[Stored data entries]
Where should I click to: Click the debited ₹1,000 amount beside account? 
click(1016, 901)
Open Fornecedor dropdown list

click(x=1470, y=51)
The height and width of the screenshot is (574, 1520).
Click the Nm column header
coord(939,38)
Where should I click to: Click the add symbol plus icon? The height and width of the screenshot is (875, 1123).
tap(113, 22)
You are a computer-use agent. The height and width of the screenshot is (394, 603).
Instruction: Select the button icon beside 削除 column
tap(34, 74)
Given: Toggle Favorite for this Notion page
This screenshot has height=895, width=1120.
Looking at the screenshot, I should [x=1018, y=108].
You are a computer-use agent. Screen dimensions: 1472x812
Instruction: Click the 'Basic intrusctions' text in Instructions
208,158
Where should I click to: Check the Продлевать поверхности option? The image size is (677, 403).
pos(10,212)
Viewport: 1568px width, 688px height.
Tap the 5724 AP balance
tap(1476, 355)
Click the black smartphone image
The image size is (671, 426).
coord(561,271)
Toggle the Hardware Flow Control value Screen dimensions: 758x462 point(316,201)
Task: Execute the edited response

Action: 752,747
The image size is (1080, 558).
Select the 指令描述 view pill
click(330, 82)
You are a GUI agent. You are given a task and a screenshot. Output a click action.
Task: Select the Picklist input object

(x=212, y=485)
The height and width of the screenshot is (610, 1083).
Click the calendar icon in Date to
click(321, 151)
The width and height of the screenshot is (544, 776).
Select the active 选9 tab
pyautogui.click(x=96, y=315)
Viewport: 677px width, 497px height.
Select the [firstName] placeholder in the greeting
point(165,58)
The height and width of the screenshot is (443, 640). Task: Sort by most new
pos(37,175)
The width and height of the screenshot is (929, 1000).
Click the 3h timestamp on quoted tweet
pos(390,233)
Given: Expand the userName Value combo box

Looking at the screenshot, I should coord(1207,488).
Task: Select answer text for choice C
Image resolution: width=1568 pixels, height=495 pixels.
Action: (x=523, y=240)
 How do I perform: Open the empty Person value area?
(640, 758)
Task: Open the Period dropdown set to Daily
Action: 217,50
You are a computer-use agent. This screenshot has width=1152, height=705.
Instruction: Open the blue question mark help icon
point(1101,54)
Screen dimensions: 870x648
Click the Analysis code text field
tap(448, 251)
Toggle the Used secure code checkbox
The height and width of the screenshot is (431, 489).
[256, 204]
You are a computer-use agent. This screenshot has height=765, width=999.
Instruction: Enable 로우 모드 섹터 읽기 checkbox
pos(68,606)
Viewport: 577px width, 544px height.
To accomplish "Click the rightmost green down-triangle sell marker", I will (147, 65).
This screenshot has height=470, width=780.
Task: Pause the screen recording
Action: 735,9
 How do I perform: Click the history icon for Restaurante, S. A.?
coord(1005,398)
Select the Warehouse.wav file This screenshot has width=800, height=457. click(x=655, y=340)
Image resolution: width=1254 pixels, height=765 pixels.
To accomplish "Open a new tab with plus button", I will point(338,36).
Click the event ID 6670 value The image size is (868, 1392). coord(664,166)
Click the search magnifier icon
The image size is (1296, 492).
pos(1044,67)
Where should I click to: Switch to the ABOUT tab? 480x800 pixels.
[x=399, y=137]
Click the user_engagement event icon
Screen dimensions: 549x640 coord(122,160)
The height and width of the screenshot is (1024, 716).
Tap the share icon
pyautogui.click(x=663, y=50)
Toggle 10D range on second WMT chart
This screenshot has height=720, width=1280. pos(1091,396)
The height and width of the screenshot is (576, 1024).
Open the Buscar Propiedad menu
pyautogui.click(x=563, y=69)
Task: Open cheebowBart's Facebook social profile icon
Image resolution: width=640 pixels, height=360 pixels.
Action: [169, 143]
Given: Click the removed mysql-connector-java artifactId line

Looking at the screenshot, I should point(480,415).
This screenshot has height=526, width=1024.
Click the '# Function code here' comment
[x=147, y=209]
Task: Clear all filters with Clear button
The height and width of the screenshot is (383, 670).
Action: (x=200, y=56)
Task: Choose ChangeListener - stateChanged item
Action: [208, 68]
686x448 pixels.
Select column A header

Exercise:
Of all the entries above, output exactly the lines between the one holding "Toggle 10D range on second WMT chart" and the one holding "This screenshot has height=526, width=1024.", inclusive.

Exercise result:
Toggle 10D range on second WMT chart
This screenshot has height=720, width=1280. pos(1091,396)
The height and width of the screenshot is (576, 1024).
Open the Buscar Propiedad menu
pyautogui.click(x=563, y=69)
Task: Open cheebowBart's Facebook social profile icon
Image resolution: width=640 pixels, height=360 pixels.
Action: [169, 143]
Given: Click the removed mysql-connector-java artifactId line

Looking at the screenshot, I should point(480,415).
This screenshot has height=526, width=1024.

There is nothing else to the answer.